Mendoza, Hausmann Likely to Face Charges
National Assembly President Diosdado Cabello said today that a PSUV legislator would file a formal complaint against Lorenzo Mendoza and Ricardo Hausman regarding a private conversation Polar head Lorenzo Mendoza had with economic Ricardo Hausmann regarding the hypothetical intervention of the International Monetary Fund in Venezuela.
Tomorrow, Deputy Pedro Carreño will introduce a formal complaint against these two people that are looking to conspire against the economic interests of the country.
Tachira State of Exception Extended for 2 Months
The state of exception in Tachira state has been extended for two more months. The affected municipalities are: Bolivar, Pedro Maria Ureña, Junin, Capacho Nuevo, Capacho Viejo, and Rafael Urdaneta.
The state of exception severely limits civil liberties, including the freedom of assembly and association.
Gov’t Outlines 2016 Budget
Rodolfo Marco Torres, the Minister of the Economy, Finances and Public Banking, presented the country’s 2016 budget before the National Assembly earlier today. The budget calls for next year’s spending to reach Bs. 1,548,574,000, and relies on the average price of oil for next year to be at 40$ per barrel.
The 2016 budget doubles that for 2015, which was approved at Bs. 741,708,000.
While Torres did not provide exact figures, he did say that the country’s internal debt currently sits at 68%, while the external debt is at 32%.
Rodeo II Hostage Situation Continues
Inmates at the Rodeo II prison continue to hold five Ministry of Penitentiaries staff hostage in the Miranda state institution after a mutiny on Friday.
Ultimas Noticias reports that the mutiny is headed by a 20-year old prison inmate named Francisco “El Pollo” Sivira, who in prison for comitting 13 murders in a four month period in 2013.
On Sunday, the inmates led three of the five hostages to the rooftop of the jail and used them as human shields as they attempted to recover ammunition stashed there.
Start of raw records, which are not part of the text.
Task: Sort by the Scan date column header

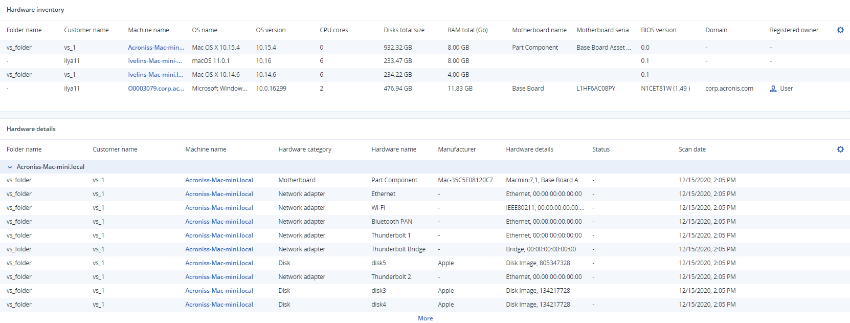Action: click(691, 149)
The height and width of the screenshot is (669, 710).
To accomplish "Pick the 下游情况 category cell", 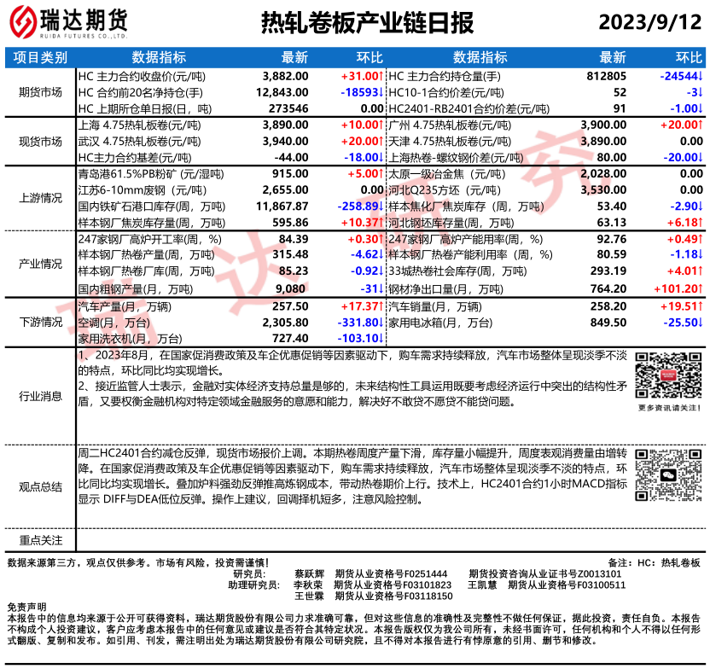I will tap(39, 322).
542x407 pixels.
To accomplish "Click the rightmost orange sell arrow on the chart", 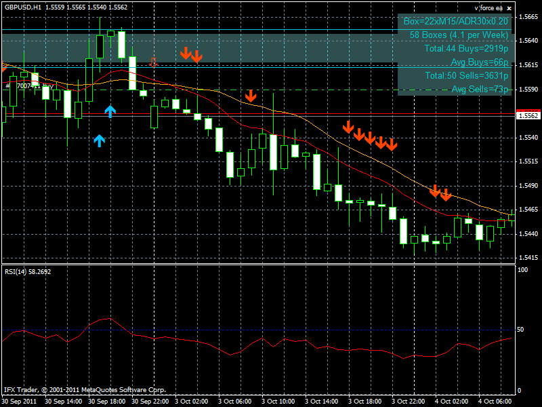I will point(446,195).

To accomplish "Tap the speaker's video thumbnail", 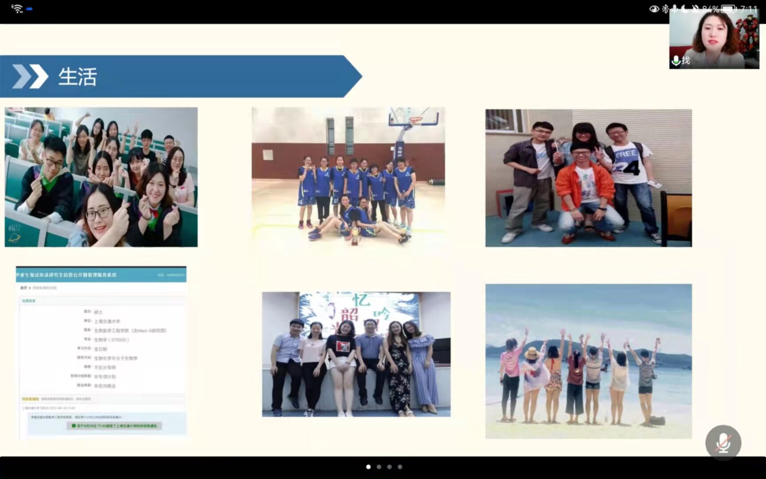I will tap(714, 40).
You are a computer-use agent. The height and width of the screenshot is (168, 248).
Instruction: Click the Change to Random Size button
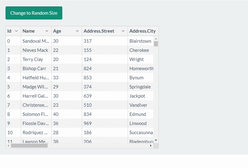pyautogui.click(x=34, y=13)
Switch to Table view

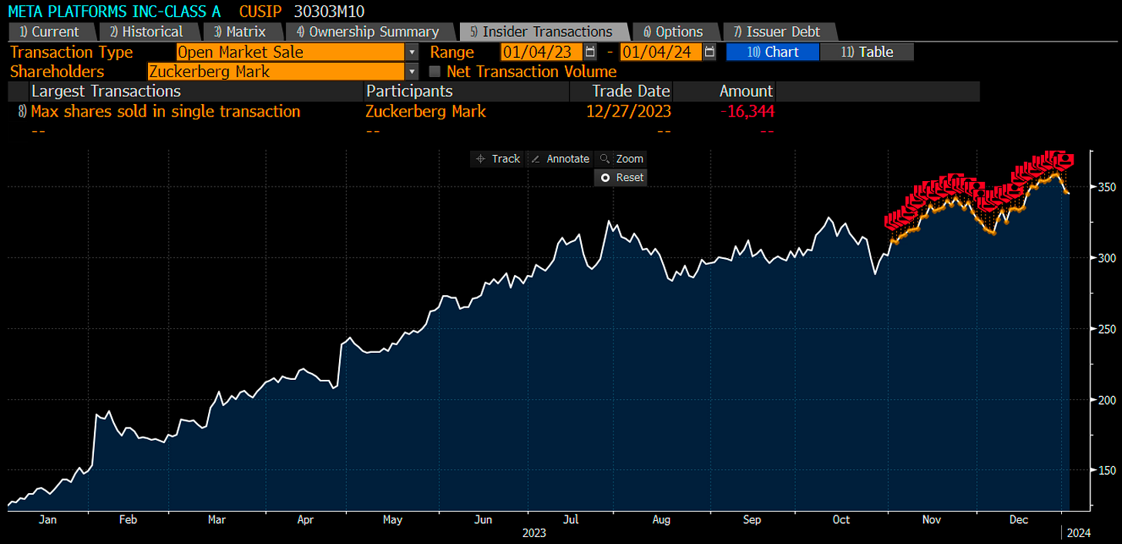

One inmate died after an exchange of gunfire with authorities.
One of the hostages, a doctor by the name of Jesus Guerrero, suffered a gunshot wound, although it’s not clear when exactly he was injured.
National Guard troops continue to surround the prison, and People’s Defender Tarek William Saab has said that the government is willing to negotiate with the prisoners for the safe release of the hostages.